## EXERCISE DIRECTIONS
In the blog post about a Peru trip below, which set of ruins is described as designed in the shape of a llama?

## DOCUMENT SECTION
Content starts

I guess I could point to a host of causes, but we all know these things are matters of perception. Right now, that repaired sidewalk seems like a dull gray slab of unforgiving concrete. But I remain committed, dear neighborhood, to watching it morph into some kind of tabula rasa, all the more amazing for having not a single flaw -- not a single carved name or set of pigeon prints (in our neighborhood?!) -- in its surface.

Of course it'll be the same old sidewalk. But when my view of it changes, I'm home.

Tuesday, September 21, 2010

High places

As vacations go, this one was pretty revelatory. You can't help but see the world differently when you wake up to mountains every morning. Their faces change a thousand times over between sunrise and twilight, so your eyes do as well. As does your breathing, and mine came more easily those two weeks I spent in Peru.

Ok, that's a lie. At least partly. Something else those mountains bring is a quicker heart, shallower breaths, when you're actually up inside them -- navigating a two-foot wide path with steeper drops than you've seen from planes, only a rare barricade to fix you to the ground. I didn't just look at the mountains on this trip. I trekked my way through them. I'm a pedestrian by choice most of the time, but these were very different walks for me, and every day brought a new set of anxieties. Higher altitudes, narrower paths, steeper drops.
Oh my.

One thing I learned is that fear is an unpleasant place for me. Some people get exhilarated by standing on the edges of things. John's one of them. Not me. Not even a little bit. But I walked seven miles of the Inca Trail (by some accounts, the toughest seven miles of the trek) along the edge of the Andes mountains. I got up the next morning and took a white-knuckled bus-ride up and up and up, to look with amazement over Macchu Pichu at daybreak, then climb its rocky staircases, stand on its high terraces, and meander my way through masonry that's withstood hundreds of years of winds, mudslides, earthquakes, El Nino, snows, Spanish conquest, abandonment, excavation, and more recently tourism -- all a mile and a half up from sea level without a single drop of mortar to hold it together.

We didn't stop there. We trekked to the top of a mountain waterfall, stepping out of the way when a group of three enormous, untended bulls needed to pass in the opposite direction. We spent a day hiking the surviving structures of Pisac, and another -- this one so windy it tore pieces of the tile roof from our guesthouse -- at Ollantaytambo, a set of ruins designed in the shape of a llama, which you can see if you climb up the mountain across the way, which we naturally did, resulting in deep intakes of breath and not looking down (something I'd mastered by that point).

We took rides in cabs that passed on the wrong side of the road and invented lanes between lanes. We flew in a 60-seater through the Andes, which shook and tossed that little plane just enough for me to start thinking how lucky I was to have had this experience, just in case it was my last.

And of course, we rested. In the tiny town of Huaran, in what we both agreed was the most pristine and beautiful place we've ever stayed -- one that allowed enough time for profound reflection. Holy Pachacuti! I did that. Me -- a person who can barely breathe when the el train turns a corner too quickly, who can't live in the country because a frog or toad might cross my path.

Peruvians have no fear of heights. They grow up around those mountains. They walk them, farm them, and build their houses on their steep inclines. They tend their animals there, and their animals learn to run across those paths like they're a thousand feet wide. Peruvians, despite abject poverty for many and unforgiving weather for most -- lengthy stretches without rain, and then lengthy stretches with rain alone -- are also some of the kindest, most generous-of-heart people I've ever met. I have to believe it's got something to feeling so tiny in the world, compared to everything else around you.

Content ends

## EXTRACTED MATERIAL
Content starts

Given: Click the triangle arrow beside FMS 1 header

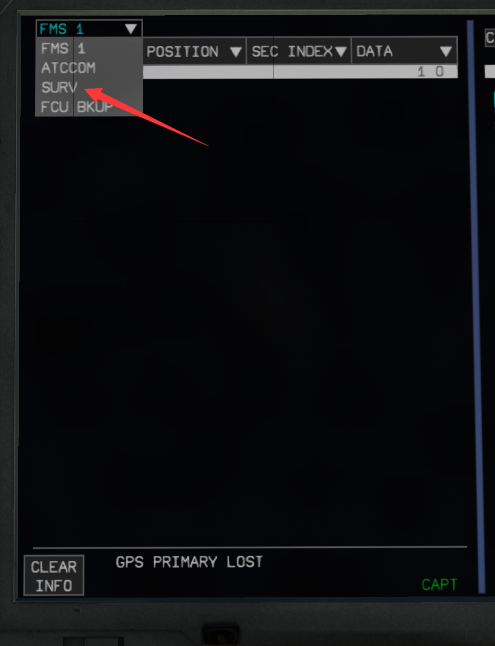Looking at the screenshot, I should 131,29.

Content ends
Content starts

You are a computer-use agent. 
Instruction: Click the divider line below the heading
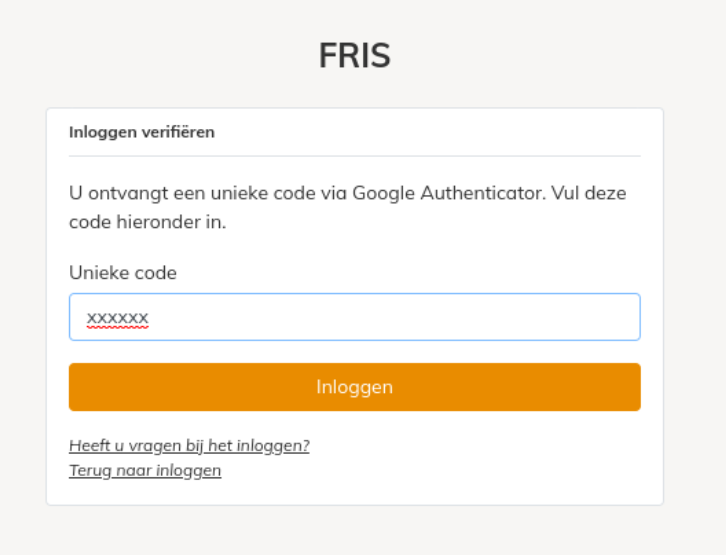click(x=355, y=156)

Content ends
Content starts

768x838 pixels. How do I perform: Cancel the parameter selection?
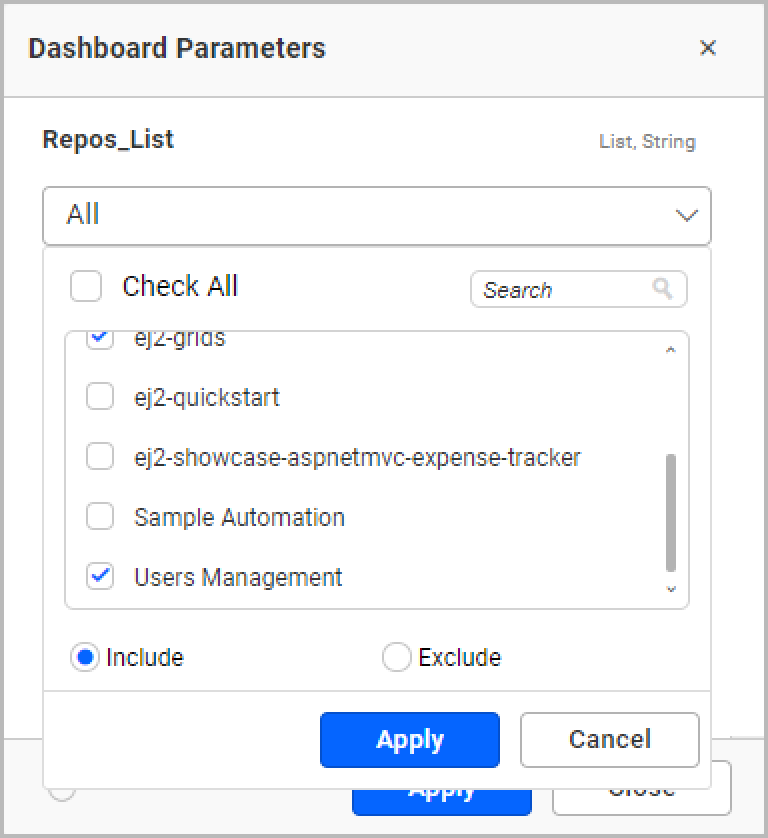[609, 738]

Content ends

## RESPONSE TO THE EXERCISE
Ollantaytambo